[Start of Attachment]

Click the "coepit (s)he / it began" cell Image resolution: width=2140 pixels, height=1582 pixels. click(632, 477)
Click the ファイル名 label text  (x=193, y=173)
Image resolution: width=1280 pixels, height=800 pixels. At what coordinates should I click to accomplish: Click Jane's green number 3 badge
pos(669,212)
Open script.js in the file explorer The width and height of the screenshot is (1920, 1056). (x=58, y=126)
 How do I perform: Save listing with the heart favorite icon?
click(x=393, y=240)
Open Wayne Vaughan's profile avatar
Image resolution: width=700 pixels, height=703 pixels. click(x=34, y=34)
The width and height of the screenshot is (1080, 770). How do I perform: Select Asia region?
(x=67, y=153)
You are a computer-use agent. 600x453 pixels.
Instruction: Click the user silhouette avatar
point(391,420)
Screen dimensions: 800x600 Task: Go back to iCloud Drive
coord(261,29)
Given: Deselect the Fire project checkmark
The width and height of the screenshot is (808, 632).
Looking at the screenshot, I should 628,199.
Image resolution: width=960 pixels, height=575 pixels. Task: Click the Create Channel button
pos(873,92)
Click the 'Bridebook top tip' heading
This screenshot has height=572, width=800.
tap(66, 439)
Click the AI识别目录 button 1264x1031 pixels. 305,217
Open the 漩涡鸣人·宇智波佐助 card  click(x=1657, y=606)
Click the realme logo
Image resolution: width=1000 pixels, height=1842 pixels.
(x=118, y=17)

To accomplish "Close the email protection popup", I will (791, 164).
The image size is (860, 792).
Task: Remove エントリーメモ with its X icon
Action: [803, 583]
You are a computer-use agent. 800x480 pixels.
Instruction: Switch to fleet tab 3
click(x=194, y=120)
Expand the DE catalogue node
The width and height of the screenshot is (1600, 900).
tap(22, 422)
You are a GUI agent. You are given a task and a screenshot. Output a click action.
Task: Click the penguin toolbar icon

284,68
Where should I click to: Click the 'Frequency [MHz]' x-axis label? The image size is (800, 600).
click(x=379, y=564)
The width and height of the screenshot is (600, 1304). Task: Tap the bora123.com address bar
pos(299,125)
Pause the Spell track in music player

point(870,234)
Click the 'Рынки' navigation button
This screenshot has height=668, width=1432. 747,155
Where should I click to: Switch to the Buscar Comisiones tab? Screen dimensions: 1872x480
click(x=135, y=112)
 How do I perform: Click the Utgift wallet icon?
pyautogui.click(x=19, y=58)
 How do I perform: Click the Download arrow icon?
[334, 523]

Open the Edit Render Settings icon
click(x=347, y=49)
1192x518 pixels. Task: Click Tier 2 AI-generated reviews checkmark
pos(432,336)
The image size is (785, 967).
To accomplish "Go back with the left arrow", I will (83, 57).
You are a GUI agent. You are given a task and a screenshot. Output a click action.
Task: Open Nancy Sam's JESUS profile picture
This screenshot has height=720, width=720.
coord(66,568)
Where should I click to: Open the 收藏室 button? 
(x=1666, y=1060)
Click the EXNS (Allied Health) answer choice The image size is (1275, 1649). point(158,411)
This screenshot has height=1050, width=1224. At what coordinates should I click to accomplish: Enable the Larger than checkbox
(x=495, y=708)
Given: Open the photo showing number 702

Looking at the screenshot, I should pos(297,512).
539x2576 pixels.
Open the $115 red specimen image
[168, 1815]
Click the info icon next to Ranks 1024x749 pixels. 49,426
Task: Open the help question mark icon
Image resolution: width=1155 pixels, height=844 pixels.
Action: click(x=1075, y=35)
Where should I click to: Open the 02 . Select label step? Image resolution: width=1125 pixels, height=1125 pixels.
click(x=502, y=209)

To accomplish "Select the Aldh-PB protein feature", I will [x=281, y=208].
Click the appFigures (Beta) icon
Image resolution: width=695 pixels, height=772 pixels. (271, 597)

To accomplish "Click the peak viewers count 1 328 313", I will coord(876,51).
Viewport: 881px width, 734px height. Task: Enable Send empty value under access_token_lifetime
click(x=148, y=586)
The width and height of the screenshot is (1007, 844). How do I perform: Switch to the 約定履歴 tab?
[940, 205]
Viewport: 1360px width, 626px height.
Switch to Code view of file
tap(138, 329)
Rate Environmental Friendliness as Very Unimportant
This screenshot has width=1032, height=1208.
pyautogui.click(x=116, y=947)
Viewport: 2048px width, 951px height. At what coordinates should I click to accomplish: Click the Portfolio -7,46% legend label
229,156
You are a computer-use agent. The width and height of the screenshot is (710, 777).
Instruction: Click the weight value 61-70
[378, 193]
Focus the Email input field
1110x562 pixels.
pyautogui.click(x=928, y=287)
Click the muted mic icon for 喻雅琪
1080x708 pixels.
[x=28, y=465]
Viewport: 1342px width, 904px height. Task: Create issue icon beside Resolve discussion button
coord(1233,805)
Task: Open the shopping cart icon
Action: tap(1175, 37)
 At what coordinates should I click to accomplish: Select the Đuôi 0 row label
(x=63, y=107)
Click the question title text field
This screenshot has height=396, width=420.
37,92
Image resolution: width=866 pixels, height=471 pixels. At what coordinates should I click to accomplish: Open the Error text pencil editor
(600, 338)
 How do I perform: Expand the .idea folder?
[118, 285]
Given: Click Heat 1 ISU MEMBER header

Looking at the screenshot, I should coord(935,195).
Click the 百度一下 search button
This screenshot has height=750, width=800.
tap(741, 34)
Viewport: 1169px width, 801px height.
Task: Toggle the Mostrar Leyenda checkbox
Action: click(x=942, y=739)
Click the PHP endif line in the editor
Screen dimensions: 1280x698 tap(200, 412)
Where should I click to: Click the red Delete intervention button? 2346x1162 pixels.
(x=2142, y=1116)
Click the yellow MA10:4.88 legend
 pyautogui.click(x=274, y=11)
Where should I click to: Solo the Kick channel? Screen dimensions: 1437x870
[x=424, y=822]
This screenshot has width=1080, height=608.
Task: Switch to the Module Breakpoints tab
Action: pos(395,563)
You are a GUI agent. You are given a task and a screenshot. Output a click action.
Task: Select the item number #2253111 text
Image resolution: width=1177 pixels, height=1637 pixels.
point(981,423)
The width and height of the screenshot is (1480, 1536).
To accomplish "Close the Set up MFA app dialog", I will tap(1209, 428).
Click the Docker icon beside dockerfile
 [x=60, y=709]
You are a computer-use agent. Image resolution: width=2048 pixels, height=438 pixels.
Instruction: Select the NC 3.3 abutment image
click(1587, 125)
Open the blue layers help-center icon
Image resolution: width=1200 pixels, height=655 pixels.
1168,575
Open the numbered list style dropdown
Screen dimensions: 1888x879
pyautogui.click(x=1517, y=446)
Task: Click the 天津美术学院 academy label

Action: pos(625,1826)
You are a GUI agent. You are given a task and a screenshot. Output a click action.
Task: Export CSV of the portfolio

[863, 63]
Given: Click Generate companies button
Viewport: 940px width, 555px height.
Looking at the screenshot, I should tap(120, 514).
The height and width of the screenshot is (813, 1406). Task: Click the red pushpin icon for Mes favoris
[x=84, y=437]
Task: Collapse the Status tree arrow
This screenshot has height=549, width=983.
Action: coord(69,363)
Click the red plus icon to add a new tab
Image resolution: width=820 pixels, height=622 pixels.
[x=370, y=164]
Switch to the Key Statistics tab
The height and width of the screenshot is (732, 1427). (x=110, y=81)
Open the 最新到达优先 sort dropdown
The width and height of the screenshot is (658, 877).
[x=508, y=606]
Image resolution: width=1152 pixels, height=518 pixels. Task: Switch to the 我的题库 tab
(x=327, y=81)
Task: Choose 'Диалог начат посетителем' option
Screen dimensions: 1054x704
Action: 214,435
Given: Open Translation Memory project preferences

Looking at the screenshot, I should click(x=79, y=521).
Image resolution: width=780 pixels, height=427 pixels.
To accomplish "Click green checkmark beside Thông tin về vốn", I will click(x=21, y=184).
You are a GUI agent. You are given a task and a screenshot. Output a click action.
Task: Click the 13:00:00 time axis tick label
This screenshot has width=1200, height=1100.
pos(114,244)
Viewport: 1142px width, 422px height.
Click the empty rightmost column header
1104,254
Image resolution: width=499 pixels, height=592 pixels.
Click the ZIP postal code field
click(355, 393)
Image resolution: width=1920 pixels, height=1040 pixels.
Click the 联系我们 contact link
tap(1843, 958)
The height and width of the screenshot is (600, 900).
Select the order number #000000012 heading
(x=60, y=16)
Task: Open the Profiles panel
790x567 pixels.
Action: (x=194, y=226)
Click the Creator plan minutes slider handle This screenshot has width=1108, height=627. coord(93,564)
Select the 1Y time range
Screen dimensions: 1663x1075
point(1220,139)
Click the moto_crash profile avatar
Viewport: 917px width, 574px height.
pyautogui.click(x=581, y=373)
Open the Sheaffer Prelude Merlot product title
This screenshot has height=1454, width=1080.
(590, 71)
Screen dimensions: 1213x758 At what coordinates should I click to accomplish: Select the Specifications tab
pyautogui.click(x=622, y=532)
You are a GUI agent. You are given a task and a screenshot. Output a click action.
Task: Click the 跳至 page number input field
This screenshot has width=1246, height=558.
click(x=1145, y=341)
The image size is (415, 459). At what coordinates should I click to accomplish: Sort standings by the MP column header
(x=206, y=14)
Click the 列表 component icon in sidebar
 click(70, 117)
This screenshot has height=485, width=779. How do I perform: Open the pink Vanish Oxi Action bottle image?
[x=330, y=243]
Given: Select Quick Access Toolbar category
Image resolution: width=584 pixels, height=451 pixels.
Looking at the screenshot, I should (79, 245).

[End of Attachment]

Task — Answer with a single number, the count of lines above that contain "input".

Result — 2